The overall length of training is 72 months (six years), all of which occurs on the Mayo Clinic Rochester campus (there are currently no off-site rotations).
The residency is grossly divided into three basic parts:
- 30 (minimum) to 36 months in OMS
- Mayo Medical School – 2 years
- General Surgery – 2 years
Efficient scheduling of training allows these basic blocks to occur within the 72 months of training.
This year is mostly spent in OMS, with a brief rotation to the Dental Specialties Department, as well as intermittent medical school (Basic Doctoring and Nervous System module). Minnesota dental licensure must be obtained during this year.
This year is the Mayo Medical School (MMS) year two (MMSII). In addition, there are intermittent rotations back to the OMS service totaling approximately 3 months total time. USMLE Part I must be completed at the end of this year.
This year combines MMSIII and MMSIV into one year, while also allowing 12 weeks rotation back on OMS service. USMLE Part II must be completed in the spring quarter of this year.
This year is the PGY-1 General Surgery year and consists of:
- Trauma service – 6 weeks
- Plastic Surgery – 7 weeks
- General Surgery – 13 weeks
- Anesthesia – 13 weeks
- OMS – 13 weeks (scholarly activity time provided)
USMLE Step III and application for Minnesota medical licensure must be completed by the end of this year.
This year is the PGY-2 General Surgery year and consists of:
- General Surgery – 13 weeks
- Otolaryngology (ENT) – 4 weeks
- OMS – 35 weeks
In the final year of training, you will spend all 12 months on the OMS service, assigned to the various surgical consultants. You will have increasing autonomy during this time in terms of surgical management of patients. You will have administrative responsibilities to help manage the various surgical services and the other residents on service. Teaching of lower-level residents is an important requirement and expectation for PGY-6 residents. PGY-6 residents may be appointed toChief Resident Associate status during this year, dependent on overall performance and as determined by the Program Director and the OMS consultant staff.

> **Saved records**
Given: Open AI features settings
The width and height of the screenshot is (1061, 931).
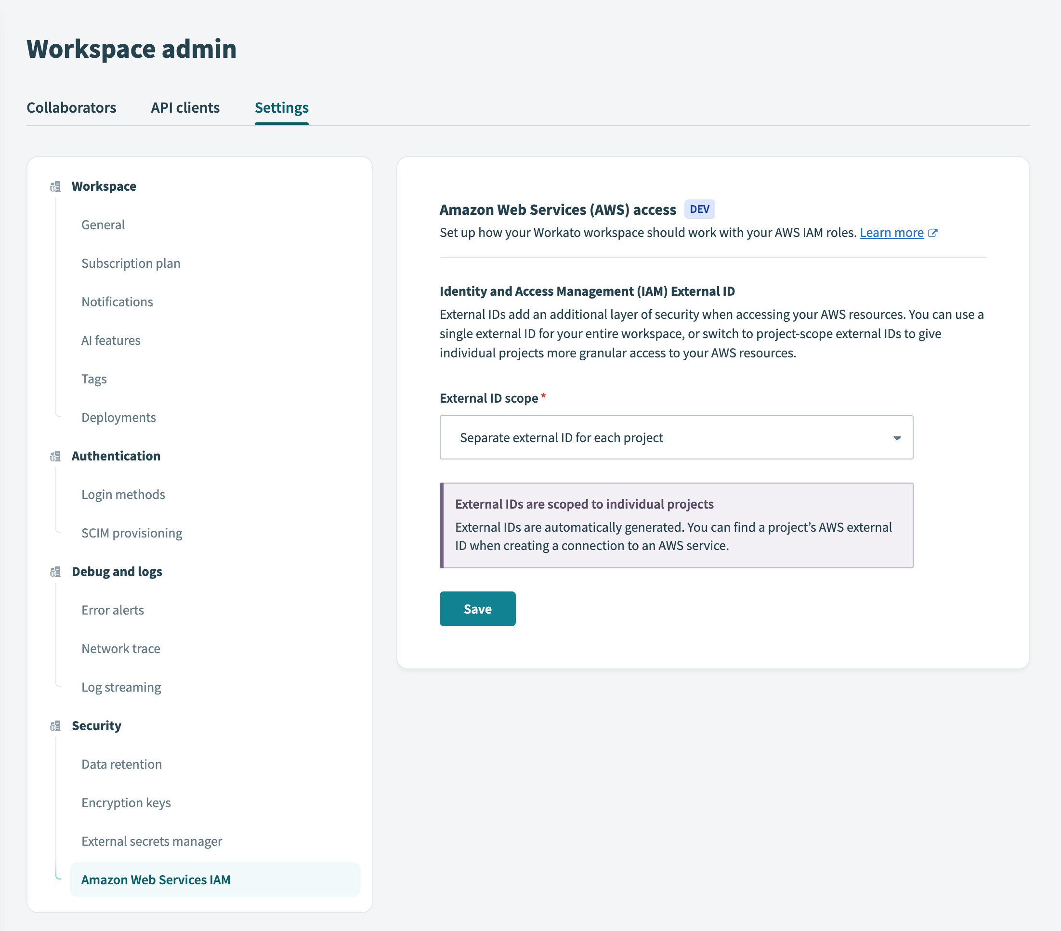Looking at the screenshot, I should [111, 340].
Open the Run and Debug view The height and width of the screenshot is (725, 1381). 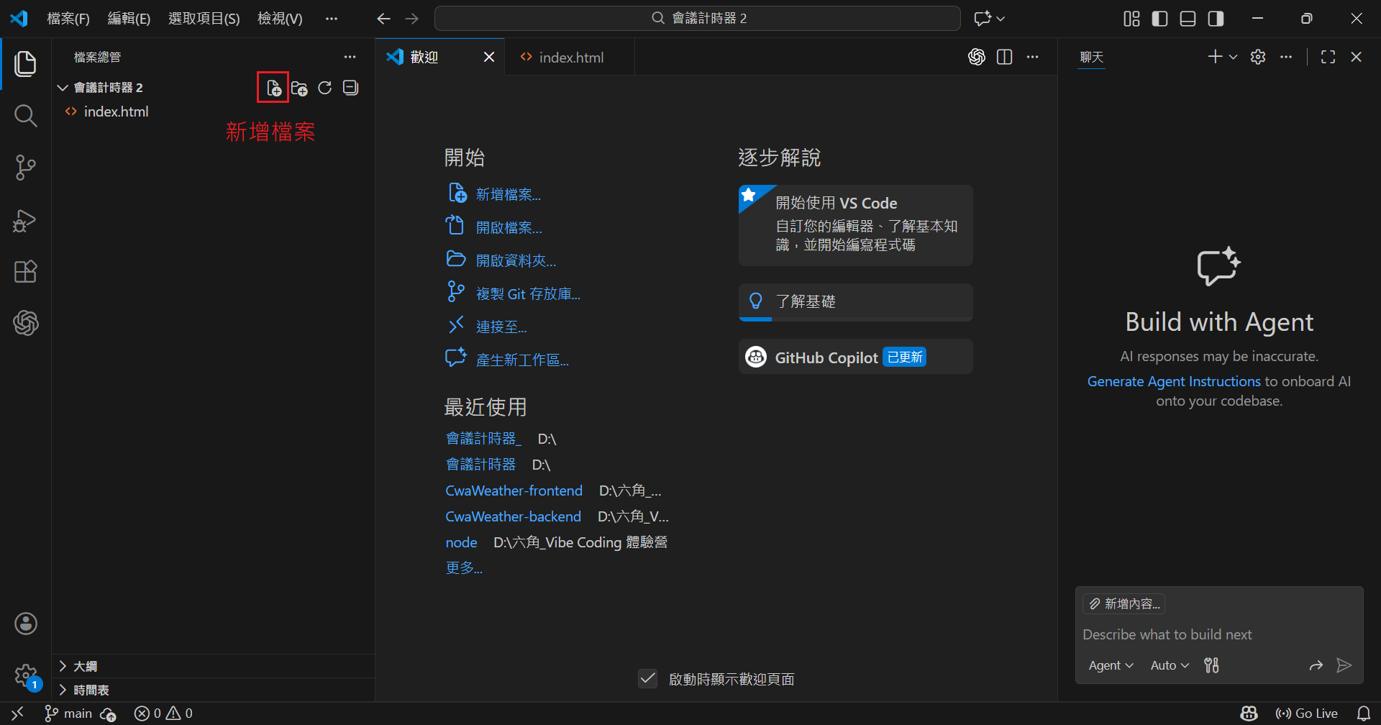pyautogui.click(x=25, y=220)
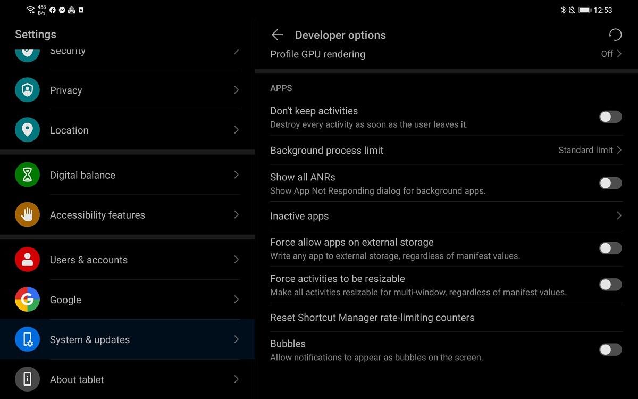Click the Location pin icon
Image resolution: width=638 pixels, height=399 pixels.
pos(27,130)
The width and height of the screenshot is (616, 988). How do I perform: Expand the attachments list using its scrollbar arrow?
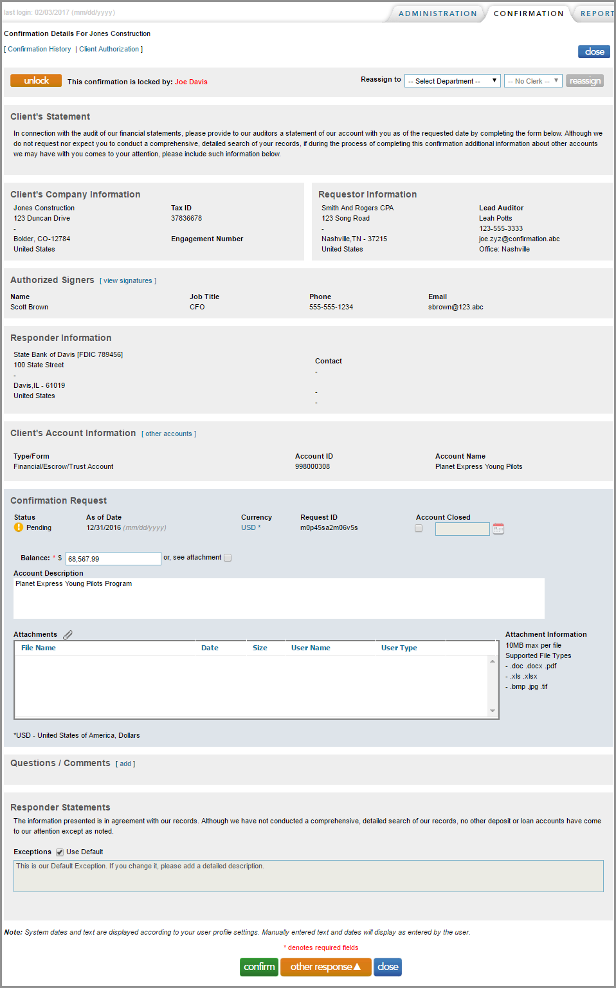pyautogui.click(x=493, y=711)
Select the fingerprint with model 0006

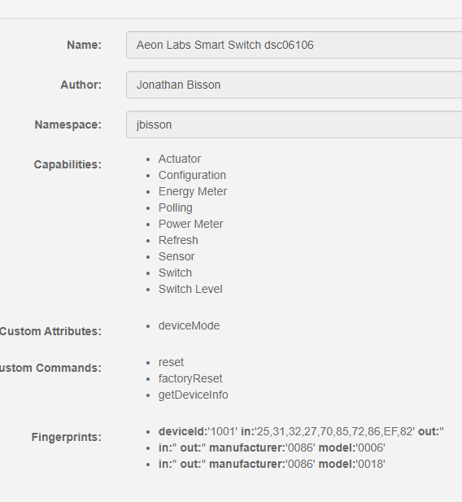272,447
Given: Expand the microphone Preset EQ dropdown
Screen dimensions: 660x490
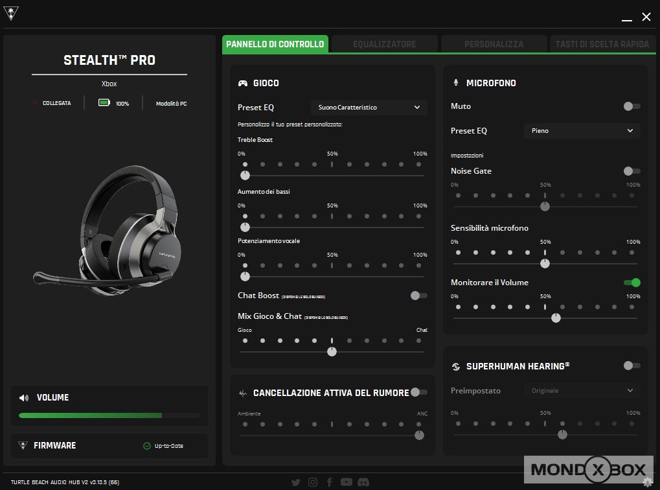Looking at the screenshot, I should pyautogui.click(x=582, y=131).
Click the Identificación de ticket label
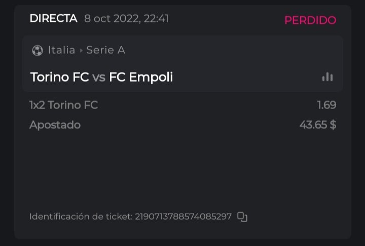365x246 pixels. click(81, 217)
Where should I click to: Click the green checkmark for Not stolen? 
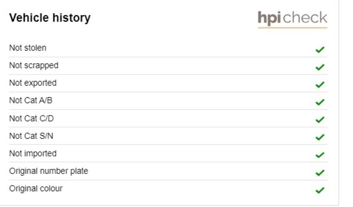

> **EXERCISE DETAILS**
Please reproduce the residency training description above word for word, in full.

> **RESPONSE BELOW**
The overall length of training is 72 months (six years), all of which occurs on the Mayo Clinic Rochester campus (there are currently no off-site rotations).
The residency is grossly divided into three basic parts:
- 30 (minimum) to 36 months in OMS
- Mayo Medical School – 2 years
- General Surgery – 2 years
Efficient scheduling of training allows these basic blocks to occur within the 72 months of training.
This year is mostly spent in OMS, with a brief rotation to the Dental Specialties Department, as well as intermittent medical school (Basic Doctoring and Nervous System module). Minnesota dental licensure must be obtained during this year.
This year is the Mayo Medical School (MMS) year two (MMSII). In addition, there are intermittent rotations back to the OMS service totaling approximately 3 months total time. USMLE Part I must be completed at the end of this year.
This year combines MMSIII and MMSIV into one year, while also allowing 12 weeks rotation back on OMS service. USMLE Part II must be completed in the spring quarter of this year.
This year is the PGY-1 General Surgery year and consists of:
- Trauma service – 6 weeks
- Plastic Surgery – 7 weeks
- General Surgery – 13 weeks
- Anesthesia – 13 weeks
- OMS – 13 weeks (scholarly activity time provided)
USMLE Step III and application for Minnesota medical licensure must be completed by the end of this year.
This year is the PGY-2 General Surgery year and consists of:
- General Surgery – 13 weeks
- Otolaryngology (ENT) – 4 weeks
- OMS – 35 weeks
In the final year of training, you will spend all 12 months on the OMS service, assigned to the various surgical consultants. You will have increasing autonomy during this time in terms of surgical management of patients. You will have administrative responsibilities to help manage the various surgical services and the other residents on service. Teaching of lower-level residents is an important requirement and expectation for PGY-6 residents. PGY-6 residents may be appointed toChief Resident Associate status during this year, dependent on overall performance and as determined by the Program Director and the OMS consultant staff.